* [WHAT TO DO]: Reproduce the data exactly and drop any pictures it holds.
= Beginning of Section =
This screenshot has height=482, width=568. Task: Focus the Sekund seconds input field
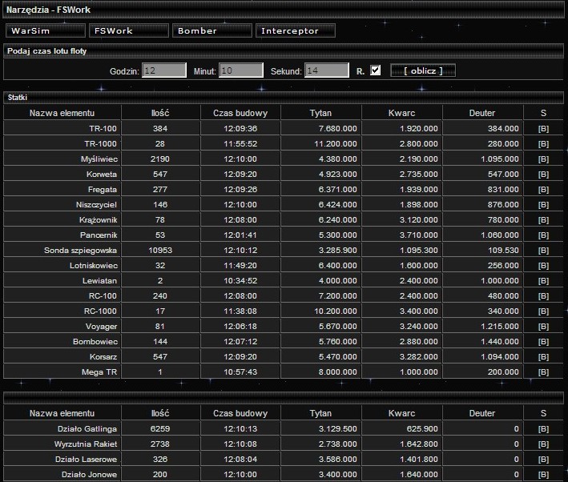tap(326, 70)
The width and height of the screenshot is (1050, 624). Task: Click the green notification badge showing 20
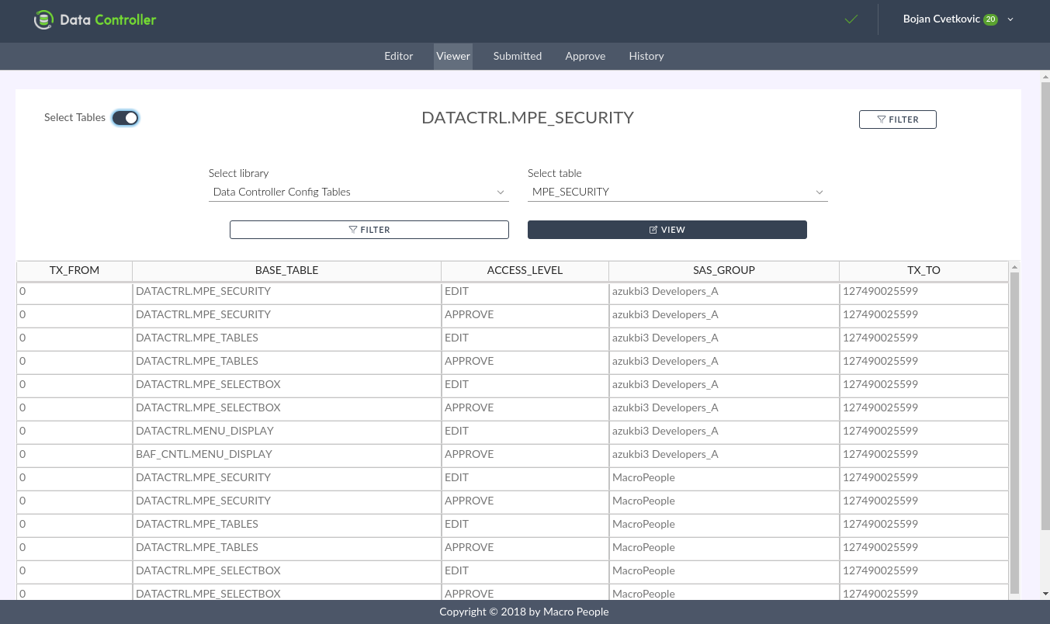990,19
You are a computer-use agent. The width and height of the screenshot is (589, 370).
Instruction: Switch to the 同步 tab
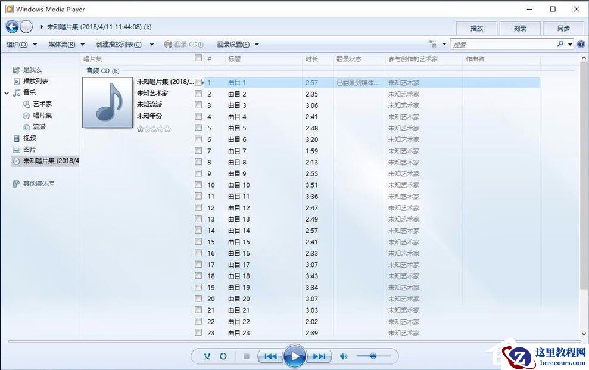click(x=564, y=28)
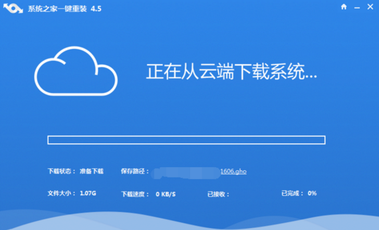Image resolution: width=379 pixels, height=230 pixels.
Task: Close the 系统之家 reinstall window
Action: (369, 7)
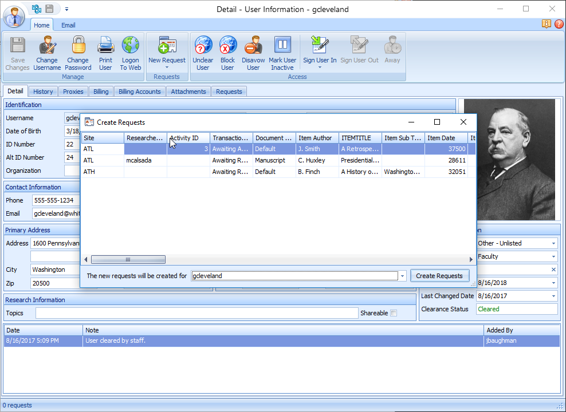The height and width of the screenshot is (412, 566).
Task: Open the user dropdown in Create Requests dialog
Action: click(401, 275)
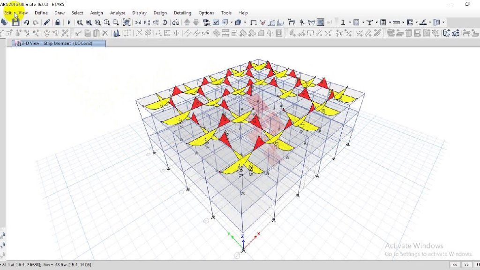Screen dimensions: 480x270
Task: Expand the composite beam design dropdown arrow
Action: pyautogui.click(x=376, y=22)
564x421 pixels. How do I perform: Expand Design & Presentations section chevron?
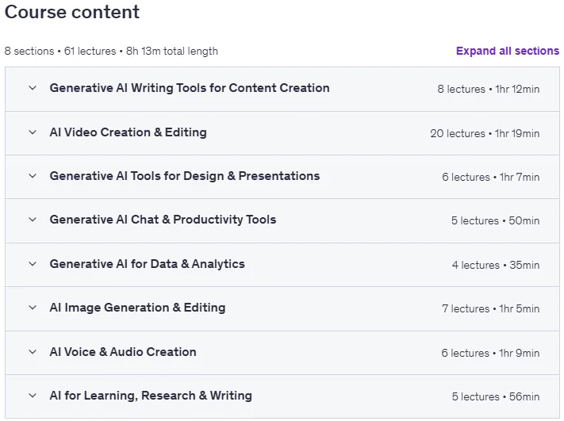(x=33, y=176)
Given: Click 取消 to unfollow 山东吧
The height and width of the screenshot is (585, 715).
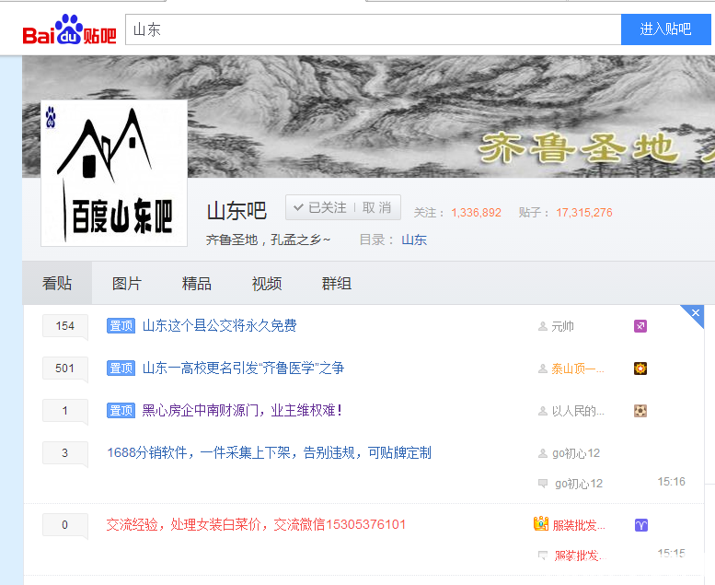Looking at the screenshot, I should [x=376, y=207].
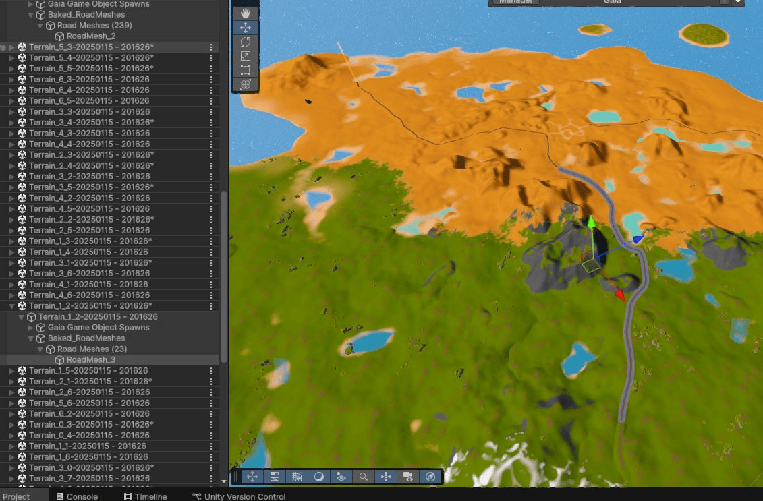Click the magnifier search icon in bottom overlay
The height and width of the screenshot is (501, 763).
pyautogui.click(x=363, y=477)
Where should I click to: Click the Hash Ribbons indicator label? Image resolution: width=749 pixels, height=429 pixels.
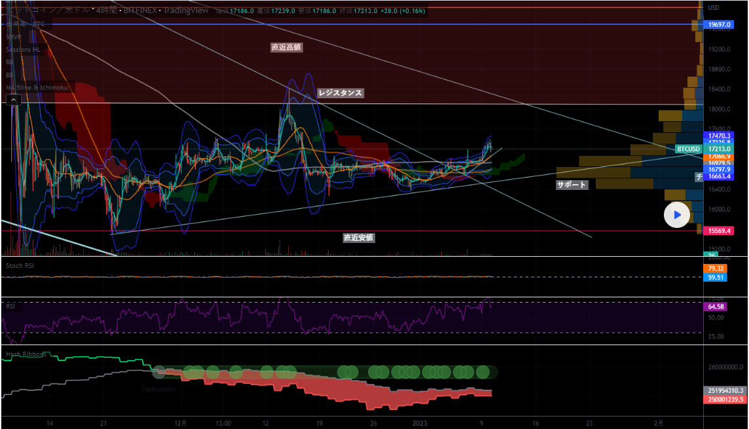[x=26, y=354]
= End of Section =
* [PROBLEM SOLUTION]:
This screenshot has height=482, width=568. Task: Focus the Sekund seconds input field
tap(326, 70)
The width and height of the screenshot is (1050, 624). Task: Click the green notification badge showing 20
990,19
You are a computer-use agent. The width and height of the screenshot is (589, 370).
Instruction: Switch to the 同步 tab
click(x=564, y=28)
Image resolution: width=379 pixels, height=230 pixels.
Task: Close the 系统之家 reinstall window
Action: (369, 7)
The height and width of the screenshot is (412, 566).
Task: Open the user dropdown in Create Requests dialog
Action: click(401, 275)
Screen dimensions: 480x270
Task: Expand the composite beam design dropdown arrow
Action: pyautogui.click(x=376, y=22)
564x421 pixels. How do I perform: Expand Design & Presentations section chevron?
(x=33, y=176)
Given: Click 取消 to unfollow 山东吧
The height and width of the screenshot is (585, 715).
Looking at the screenshot, I should [x=376, y=207].
Click the magnifier search icon in bottom overlay
The height and width of the screenshot is (501, 763).
pyautogui.click(x=363, y=477)
Where should I click to: Click the Hash Ribbons indicator label? Image resolution: width=749 pixels, height=429 pixels.
[x=26, y=354]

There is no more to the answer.